Description of the task -
Exactly transcribe the line that holds "admin (64, 239)" and every remaining line of the records, up to and including the final one, with nothing else.

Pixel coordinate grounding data
——
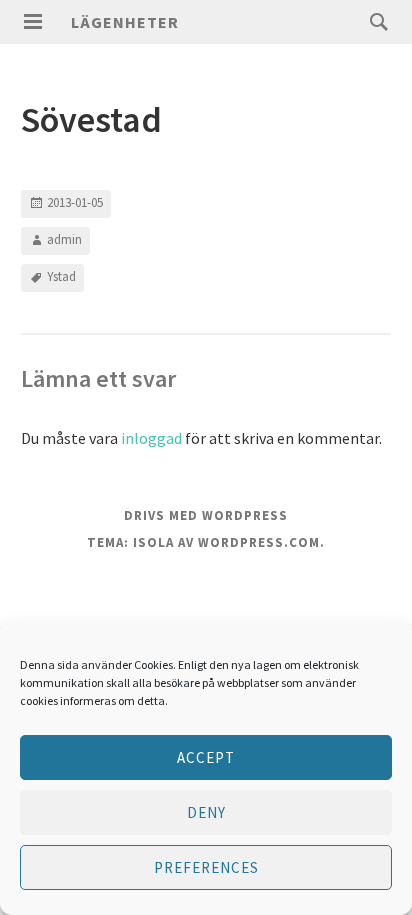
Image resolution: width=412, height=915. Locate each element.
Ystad (61, 276)
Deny (206, 812)
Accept (206, 757)
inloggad (151, 438)
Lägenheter (125, 22)
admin (64, 239)
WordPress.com (259, 542)
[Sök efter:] (374, 21)
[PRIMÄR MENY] (33, 22)
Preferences (206, 867)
——
Response to the exercise -
admin (64, 239)
WordPress.com (259, 542)
[Sök efter:] (374, 21)
[PRIMÄR MENY] (33, 22)
Preferences (206, 867)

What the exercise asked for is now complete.